Saliva is produced by the major salivary glands of the body: the parotid (near the ears), submandibular (under the jaw), and sublingual glands (under the tongue).

Within these glands, acinar cells secrete the primary fluid component of saliva, while duct cells modify its composition as it passes through the ductal system.

Further detail on the composition of saliva and mechanisms underlying this can be found here.

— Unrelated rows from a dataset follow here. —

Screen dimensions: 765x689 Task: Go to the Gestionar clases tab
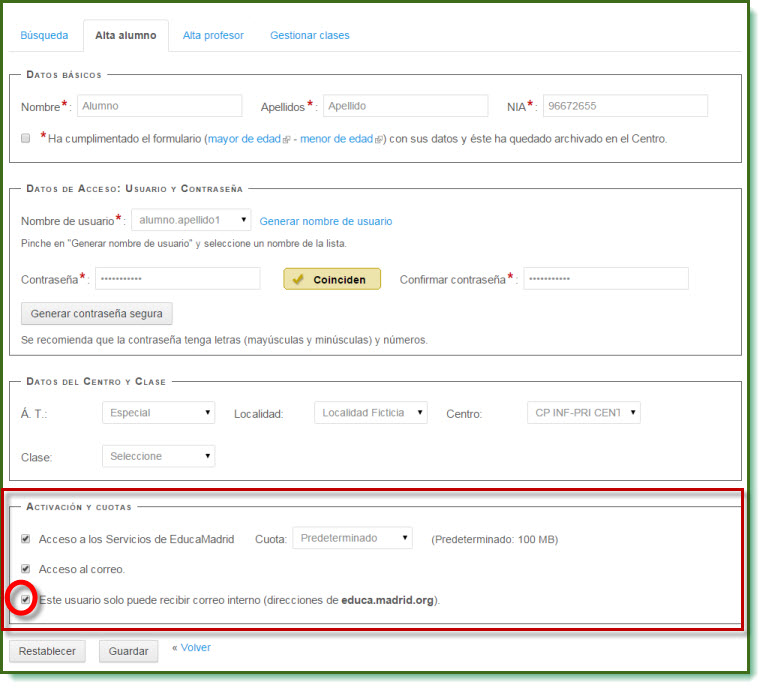coord(309,35)

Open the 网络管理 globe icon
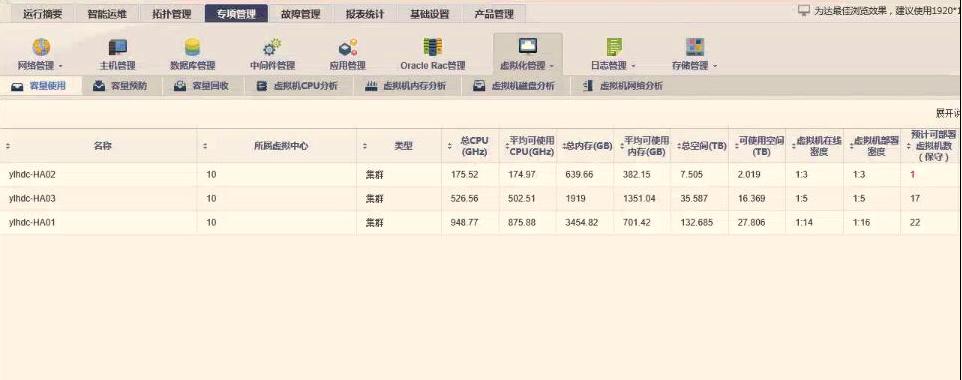point(41,47)
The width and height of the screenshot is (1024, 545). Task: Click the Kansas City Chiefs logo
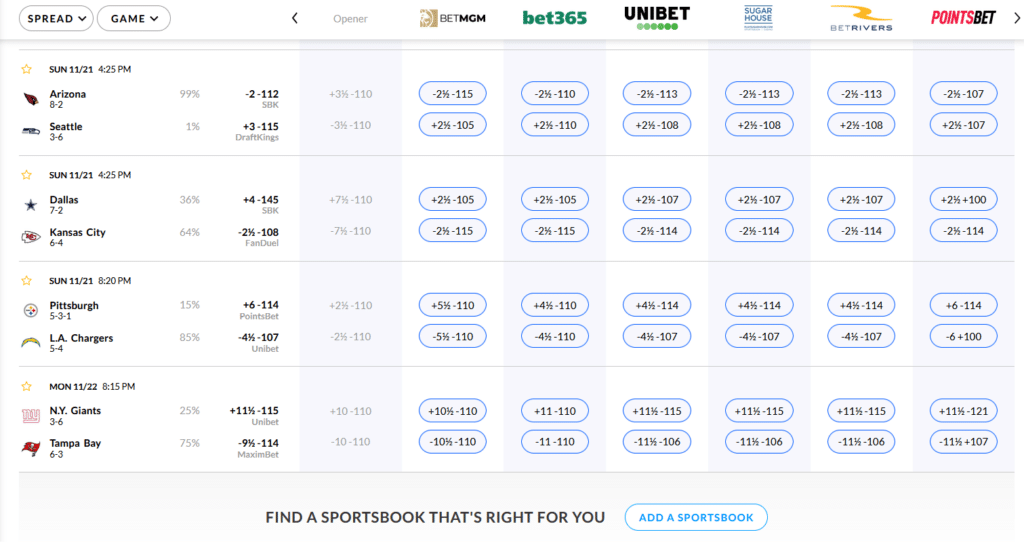click(x=31, y=236)
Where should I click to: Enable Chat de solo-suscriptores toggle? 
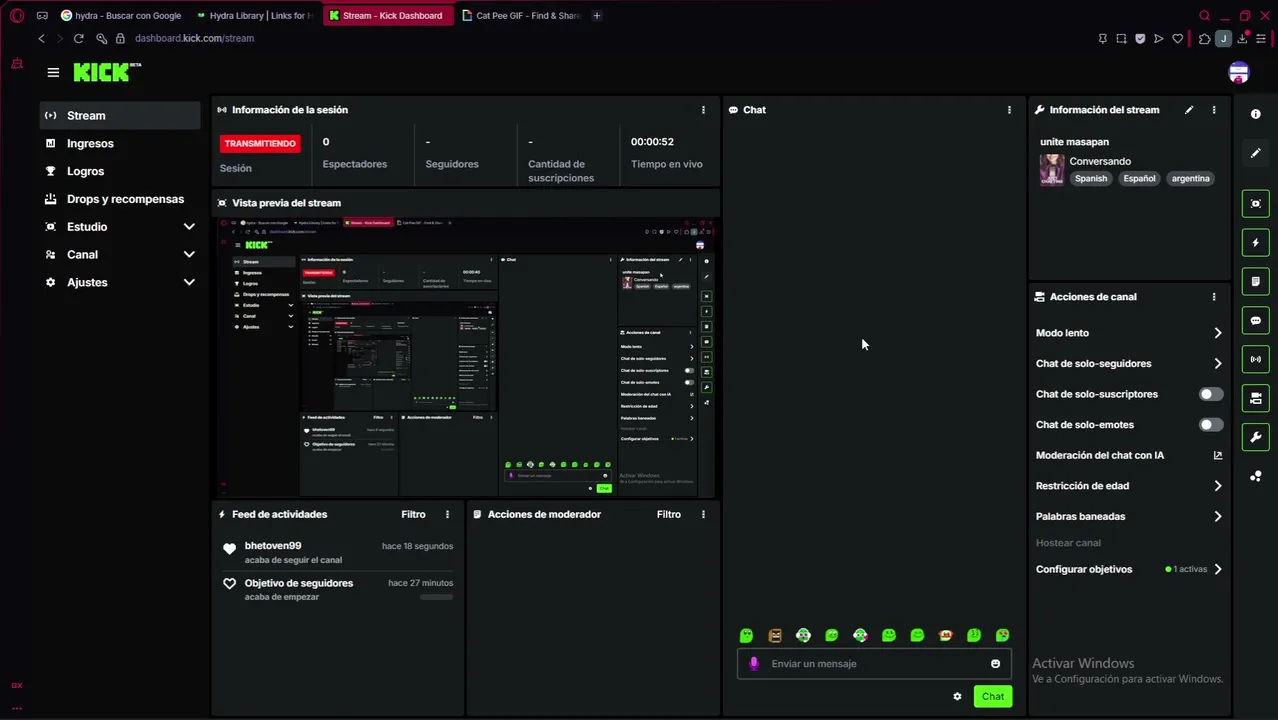click(1210, 394)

Diagram showing the three major salivary glands involved in the regulation of saliva: the parotid glands, the submandibular glands and the sublingual glands.

Fig 1
Diagram showing the location of the major salivary glands.

Autonomic Control

The salivary glands receive input from both sympathetic and parasympathetic fibres of the autonomic nervous system. Both arms regulate saliva volume and composition, but parasympathetic stimulation predominantly determines flow rate.

Sympathetic Innervation

Sympathetic fibres arise from the superior cervical ganglion and release noradrenaline, which acts on alpha- and beta-adrenergic receptors.

Stimulation of the adrenergic receptors causes:

  • Decreased production of saliva by acinar cells.
  • Increased protein (enzyme) secretion.
  • Decreased blood flow to the salivary glands.

Overall, sympathetic stimulation produces a low-volume, enzyme-rich saliva.

Sympathetic innervation varies between glands, and overall, it plays a less dominant role than parasympathetic input in regulating total saliva production.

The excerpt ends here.